I don’t see this in the article. Has Anthropic explained the mechanism by which ...

sanxiyn · on May 12, 2023

No. As far as I know, they haven't said anything about this. Neither did OpenAI about gpt-4-32k.

MosaicML did say something about MPT-7B-StoryWriter-65k+: https://www.mosaicml.com/blog/mpt-7b. They are using ALiBi (Attention with Linear Biases): https://arxiv.org/abs/2108.12409.

I think OpenAI and Anthropic are using ALiBi or their own proprietary advances. Both seem possible.

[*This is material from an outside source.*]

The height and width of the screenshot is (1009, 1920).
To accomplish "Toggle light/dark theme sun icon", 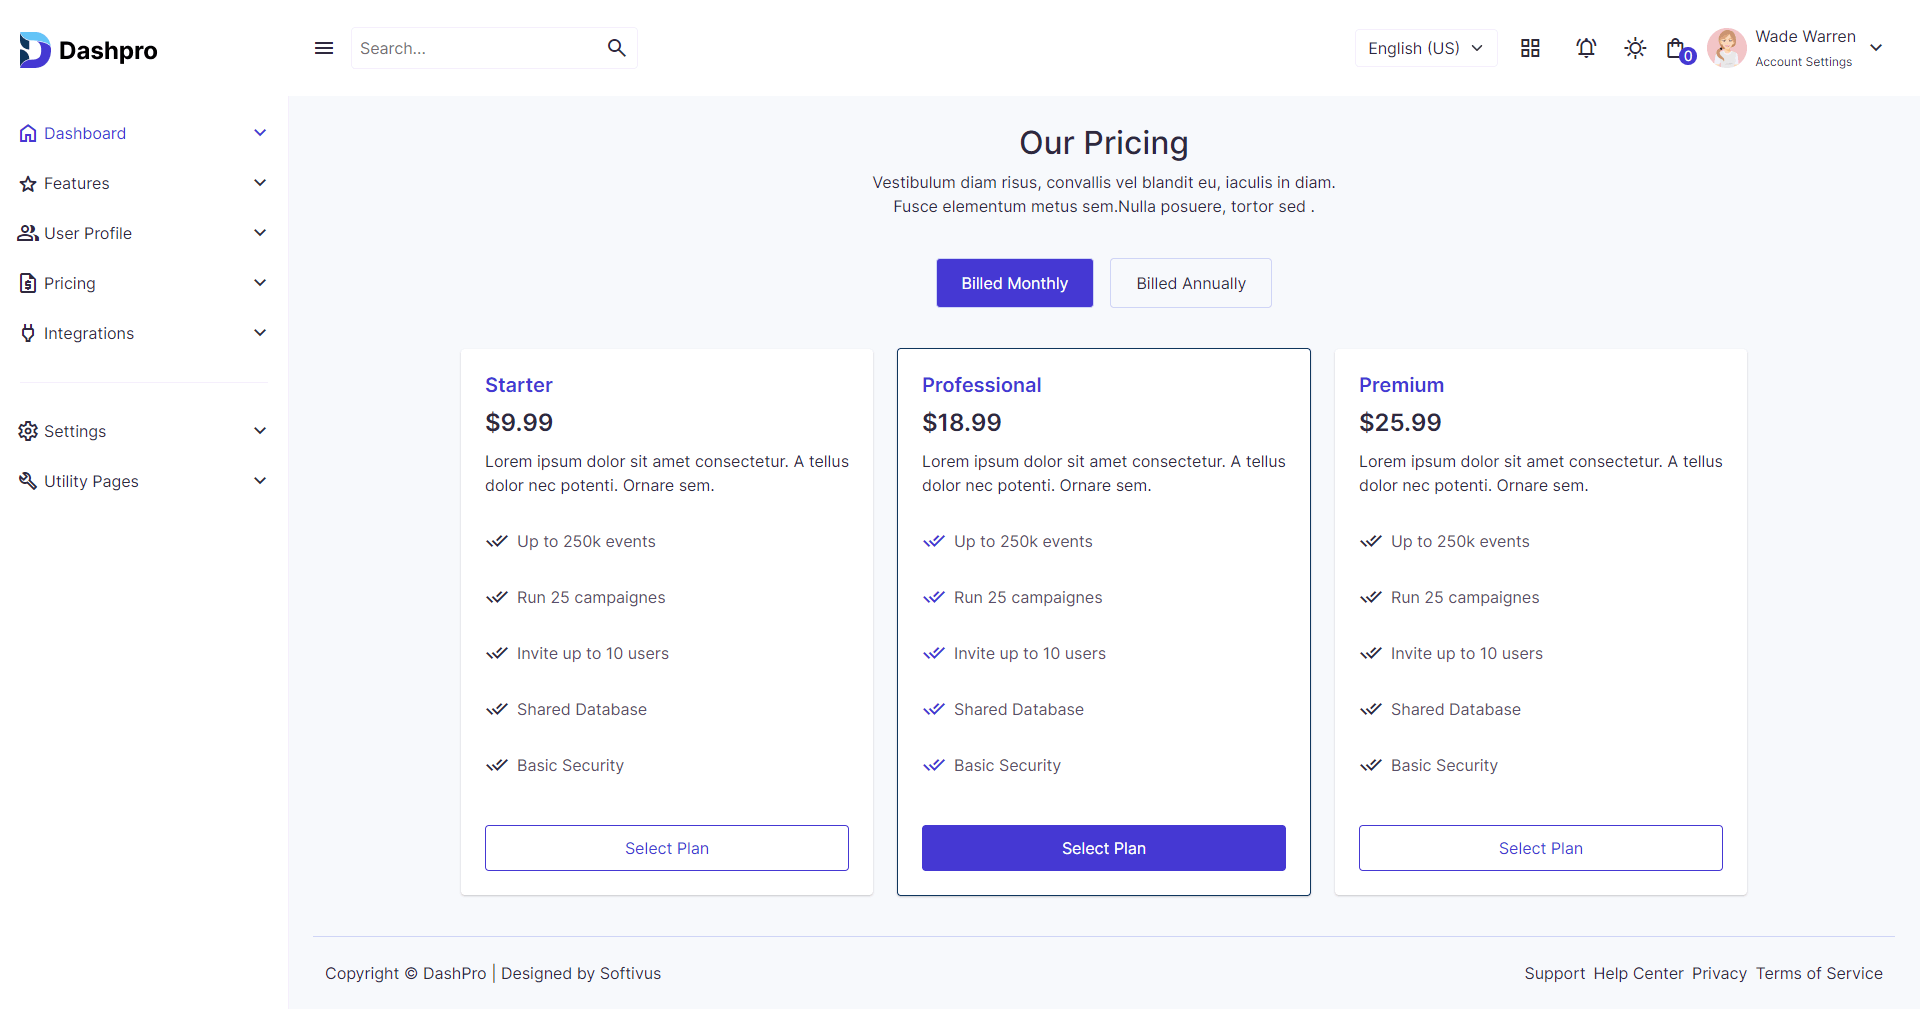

maxutility · on May 12, 2023

Interesting. Does the decision to use ALiBi have to be done before the model weights are first trained, or is there a way that these models could have incorporated ALiBi instead or in addition to an alternate positional encoding method to ALiBi after they were first trained?

sanxiyn · on May 12, 2023

The decision needs to be made before starting training. Maybe there is a clever way to add it after the fact in the style of LoRA? First, that would be a different method in its own right (just as LoRA is), second, I can't see how to do so easily. But then I just thought about it for a minute.

swyx · on May 12, 2023

a lot of people are speculating online (https://twitter.com/search?q=anthropicai%20alibi&src=typed_q...) but i'm guessing it's ALiBi, which was also used by MPT-7B to get up to 85k long context

ukuina · on May 12, 2023

No, they are playing this close to the chest, similar to how OpenAI achieved 32k context limit.